> _Page text_
** Begin **
Rwandan girls kick ball – Women’s football for empowerment

On a scorching Sunday afternoon, 22 girls are engaged in a furious game of football on an arid mud field in Camp kigali. With each kick, the red dust rises in little clouds and the sweat pours easily from their young faces in the midday sun.

Monday, July 28, 2008
Girls playing soccer at Camp Kigali. (Courtesy Photo).

On a scorching Sunday afternoon, 22 girls are engaged in a furious game of football on an arid mud field in Camp kigali. With each kick, the red dust rises in little clouds and the sweat pours easily from their young faces in the midday sun.

The footwork is slick, the enthusiasm is evident, but for these two teams and for girls across Rwanda, football is becoming more than just a beautiful game.

Over the last 10 years, Felicité Rwemalika, founder of the Association of Kigali Women in Sports (AKWOS), has been attempting to use football as a tool to address women’s issues in the country.

"Before, women were not supposed to do sports,” she says.

Traditional Rwandan culture dictated that women were expected to sing and dance; and play games such as volleyball where only the hands are used, says Rwemalika.

A perception Rwemalika was set to change within a decade by initiating the football clubs for women; under the organization that was then called Association of Kigali Women in Football (AKWOF), she says.

"Many mothers did not want to send their daughters,” she says.

Not only did most people think football was a man’s game, they also looked down on girls who wore sports-wear, explained Rwemalika. But for girls who eventually came to the teams, the experience was exciting, she says.

Solange Umwizerwa, 25, has been playing football since primary school. Regularly discouraged by teachers who asked her to play games deemed more suitable for girls, Umwizerwa says she did not give up her dream.

Instead, she says she began to play on men’s teams. After she met Rwemalika, Umwizerwa became part of the Ruhengeri girls’ soccer team and played as a defender.

For Umwizerwa, football became more than just a leisure activity following the 1994 genocide when she lost her father. Learning to get along with her team mates was an important lesson for her, she says.

"When I play football, I must speak to everyone, accept everyone,” she says.

Football helped Umwizerwa deal with her trauma following the loss of her father, she says, adding that she gained new insights into her previously fixed ideas and thoughts. Through discussions with her teammates, she says she understood that everyone has something good to share.

She also quickly realized that without unity, her team would never win and in this way she says she learned to forgive and move on.

"I played on teams with girls from all ethnic backgrounds,” she says. Unity and reconciliation is an important component of Rwemalika’s plan for football in Rwanda.

"After the war women felt shame and felt useless to society,” says Rwemalika, referring to the trauma many women faced following rape and other acts of violence.

"Football encourages them to come out and make friends.”

Sunday’s coach, Benjamin Zoubeir, echoed the sentiment and said his team was like a family and that spending time together playing football made it difficult to divide them even outside the field.

Following a day’s training, the girls sit down together, sometimes with counsellors, and discuss various issues. This includes many noisy discussions about HIV/AIDS, unity and reconciliation, gender rights and violence, says Umwizerwa.

From the time the first Kigali women’s football tournament was held in 2000, Rwemalika says all districts now have teams to represent them. She says she hopes every sector will soon be able to have girls play for local teams.
** End **
> _Items_
** Begin **
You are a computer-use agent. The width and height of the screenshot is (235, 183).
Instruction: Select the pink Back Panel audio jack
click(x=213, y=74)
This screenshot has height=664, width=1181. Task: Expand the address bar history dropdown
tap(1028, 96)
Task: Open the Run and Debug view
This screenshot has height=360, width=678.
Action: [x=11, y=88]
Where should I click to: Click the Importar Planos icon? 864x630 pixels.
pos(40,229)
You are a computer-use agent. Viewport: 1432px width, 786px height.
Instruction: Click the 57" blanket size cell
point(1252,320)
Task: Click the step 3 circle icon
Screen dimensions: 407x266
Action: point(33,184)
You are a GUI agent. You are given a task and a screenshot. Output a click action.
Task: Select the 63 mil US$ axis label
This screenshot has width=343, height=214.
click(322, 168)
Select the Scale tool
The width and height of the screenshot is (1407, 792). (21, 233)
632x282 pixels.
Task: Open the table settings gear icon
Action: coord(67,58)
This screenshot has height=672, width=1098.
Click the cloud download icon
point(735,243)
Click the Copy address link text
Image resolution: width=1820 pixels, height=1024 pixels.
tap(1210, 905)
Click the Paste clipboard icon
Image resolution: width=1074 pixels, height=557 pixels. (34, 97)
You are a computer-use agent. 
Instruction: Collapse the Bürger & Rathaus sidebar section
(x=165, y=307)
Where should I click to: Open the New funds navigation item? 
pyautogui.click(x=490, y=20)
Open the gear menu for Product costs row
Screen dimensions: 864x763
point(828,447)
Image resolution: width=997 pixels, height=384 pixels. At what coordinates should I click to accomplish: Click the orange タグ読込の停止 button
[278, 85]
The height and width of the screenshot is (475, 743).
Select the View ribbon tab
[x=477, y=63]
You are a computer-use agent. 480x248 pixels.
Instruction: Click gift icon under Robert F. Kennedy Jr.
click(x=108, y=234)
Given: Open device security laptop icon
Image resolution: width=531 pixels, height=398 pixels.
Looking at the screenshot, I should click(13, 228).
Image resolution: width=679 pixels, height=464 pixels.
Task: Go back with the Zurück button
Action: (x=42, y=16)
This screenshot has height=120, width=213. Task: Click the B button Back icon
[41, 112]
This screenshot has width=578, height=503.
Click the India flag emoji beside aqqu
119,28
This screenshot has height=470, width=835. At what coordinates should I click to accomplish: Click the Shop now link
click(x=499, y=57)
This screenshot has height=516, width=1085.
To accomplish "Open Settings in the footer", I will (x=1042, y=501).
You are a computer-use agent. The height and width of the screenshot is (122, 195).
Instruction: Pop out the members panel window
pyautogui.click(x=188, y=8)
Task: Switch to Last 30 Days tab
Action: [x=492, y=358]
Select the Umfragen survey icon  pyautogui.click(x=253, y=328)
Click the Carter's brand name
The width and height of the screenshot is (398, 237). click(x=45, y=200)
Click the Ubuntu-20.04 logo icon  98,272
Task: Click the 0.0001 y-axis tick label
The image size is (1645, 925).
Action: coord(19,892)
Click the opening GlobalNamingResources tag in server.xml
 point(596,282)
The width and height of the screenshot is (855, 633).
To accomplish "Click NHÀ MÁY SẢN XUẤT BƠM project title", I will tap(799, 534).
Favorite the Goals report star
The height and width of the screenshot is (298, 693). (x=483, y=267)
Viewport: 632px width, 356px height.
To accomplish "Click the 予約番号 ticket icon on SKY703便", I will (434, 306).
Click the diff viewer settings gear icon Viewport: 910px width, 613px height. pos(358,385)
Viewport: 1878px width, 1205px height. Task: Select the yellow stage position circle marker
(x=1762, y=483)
** End **
> _Given instruction_
Check each statement against the article on women's football in Rwanda. Answer yes or no and quote the words that decide it.
1. Solange Umwizerwa played as a defender on the Ruhengeri girls' soccer team.
2. The first Kigali women's football tournament took place in 1994.
3. Benjamin Zoubeir was the coach on Sunday.

> _Expected output_
1. Yes: "Umwizerwa became part of the Ruhengeri girls’ soccer team and played as a defender."
2. No: "the first Kigali women’s football tournament was held in 2000"
3. Yes: "Sunday’s coach, Benjamin Zoubeir"